▶ **Aim 1**: In the post on facing uncertainty, what skill did Randall P. White's research find that successful executives share?

▶ **Page**:
I’ve been reading a lot of material lately that discusses how to face uncertainty. My friend and coaching colleague, Marian Guinn (an expert in coaching and consulting for non-profit leaders), then told me how she periodically and intentionally “disrupts herself.” She seeks out something outside her comfort zone to challenge herself to new heights.
I was pretty impressed by this process, and agreed to think of something in the coming year that would take me out of my comfort zone. I hope to decide on my challenge soon.
In conversations with many of my clients, we discover that fear of uncertainty is at the root of their issue. Though uncertainty isn’t fun, facing it head on can make us better. If you want support as you step into uncertainty in the coming months, sign up for a coaching discovery call. I’d love to work with you on your journey to greater skill and confidence!
When we don’t embrace risk and uncertainty, we can be reluctant to ask for things that benefit us (e.g. promotions, raises, good project work) because we’re afraid of the answer, we avoid new opportunities unless we have complete confidence we can succeed in them, and we may even fail to apply for jobs unless we’re certain we have 100% of the stated requirements.
I see it in many clients (women far more than men) and have to admit that I, too, can be pretty risk averse. Uncertainty is just not fun.
Randall P. White, PhD. reminds us that though uncertainty is uncomfortable for everyone, it can also be a catalyst. In his research he has also detected a pattern:
“Successful executives share an important skill: the ability to effectively engage uncertainty by heading toward it.”
Dr. White also believes that our tolerance for uncertainty can be improved.1
My approach to dealing with risk and uncertainty is simple: Take a deep breath, then step forward and try it.
I realize that we don’t need to try everything, especially those things that could harm us or put us in untenable positions. I, for instance, never plan to jump out of a perfectly good airplane, no matter how much my confidence might increase having done it. But there are a few scanning questions we can ask ourselves before taking that step forward:
Is my fear of this based on reality or assumptions? In other words, do I have any evidence that bad things will happen if I step into this uncertainty or am I just scared?

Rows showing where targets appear
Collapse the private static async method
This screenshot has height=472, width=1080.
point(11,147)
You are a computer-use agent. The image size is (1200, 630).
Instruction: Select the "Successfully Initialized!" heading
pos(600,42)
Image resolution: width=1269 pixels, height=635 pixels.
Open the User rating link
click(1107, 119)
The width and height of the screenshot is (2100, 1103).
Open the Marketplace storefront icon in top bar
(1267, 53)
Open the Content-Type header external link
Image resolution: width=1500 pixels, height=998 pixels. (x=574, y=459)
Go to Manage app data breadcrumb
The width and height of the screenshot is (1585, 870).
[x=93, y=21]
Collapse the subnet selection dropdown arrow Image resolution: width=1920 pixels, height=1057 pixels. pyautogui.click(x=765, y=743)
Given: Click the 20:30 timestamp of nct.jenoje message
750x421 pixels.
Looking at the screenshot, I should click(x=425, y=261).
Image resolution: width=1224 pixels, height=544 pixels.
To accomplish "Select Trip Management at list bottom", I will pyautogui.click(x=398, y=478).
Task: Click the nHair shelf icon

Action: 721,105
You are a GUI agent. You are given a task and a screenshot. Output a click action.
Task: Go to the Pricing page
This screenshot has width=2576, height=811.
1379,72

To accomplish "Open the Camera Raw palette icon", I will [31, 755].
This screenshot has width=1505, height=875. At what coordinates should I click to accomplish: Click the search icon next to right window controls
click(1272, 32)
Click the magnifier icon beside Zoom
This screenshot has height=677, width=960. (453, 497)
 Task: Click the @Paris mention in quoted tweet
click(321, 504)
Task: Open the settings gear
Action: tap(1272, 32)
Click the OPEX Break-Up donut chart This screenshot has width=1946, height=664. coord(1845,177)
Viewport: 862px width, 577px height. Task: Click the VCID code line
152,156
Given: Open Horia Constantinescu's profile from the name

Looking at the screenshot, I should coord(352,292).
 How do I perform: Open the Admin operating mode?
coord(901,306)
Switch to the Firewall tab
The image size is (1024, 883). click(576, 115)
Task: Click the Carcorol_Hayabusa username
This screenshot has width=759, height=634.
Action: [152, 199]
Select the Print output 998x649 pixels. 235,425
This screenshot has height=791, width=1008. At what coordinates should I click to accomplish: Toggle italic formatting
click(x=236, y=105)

▶ **Aim 2**: Please output the listing as a numbered list without blank lines, starting at its first line and stopping after the line that contains "Action: tap(1272, 32)".

▶ **Correct result 1**: The ability to effectively engage uncertainty by heading toward it.

▶ **Correct result 2**:
1. Collapse the private static async method
2. This screenshot has height=472, width=1080.
3. point(11,147)
4. You are a computer-use agent. The image size is (1200, 630).
5. Instruction: Select the "Successfully Initialized!" heading
6. pos(600,42)
7. Image resolution: width=1269 pixels, height=635 pixels.
8. Open the User rating link
9. click(1107, 119)
10. The width and height of the screenshot is (2100, 1103).
11. Open the Marketplace storefront icon in top bar
12. (1267, 53)
13. Open the Content-Type header external link
14. Image resolution: width=1500 pixels, height=998 pixels. (x=574, y=459)
15. Go to Manage app data breadcrumb
16. The width and height of the screenshot is (1585, 870).
17. [x=93, y=21]
18. Collapse the subnet selection dropdown arrow Image resolution: width=1920 pixels, height=1057 pixels. pyautogui.click(x=765, y=743)
19. Given: Click the 20:30 timestamp of nct.jenoje message
20. 750x421 pixels.
21. Looking at the screenshot, I should click(x=425, y=261).
22. Image resolution: width=1224 pixels, height=544 pixels.
23. To accomplish "Select Trip Management at list bottom", I will pyautogui.click(x=398, y=478).
24. Task: Click the nHair shelf icon
25. Action: 721,105
26. You are a GUI agent. You are given a task and a screenshot. Output a click action.
27. Task: Go to the Pricing page
28. This screenshot has width=2576, height=811.
29. 1379,72
30. To accomplish "Open the Camera Raw palette icon", I will [31, 755].
31. This screenshot has width=1505, height=875. At what coordinates should I click to accomplish: Click the search icon next to right window controls
32. click(1272, 32)
33. Click the magnifier icon beside Zoom
34. This screenshot has height=677, width=960. (453, 497)
35.  Task: Click the @Paris mention in quoted tweet
36. click(321, 504)
37. Task: Open the settings gear
38. Action: tap(1272, 32)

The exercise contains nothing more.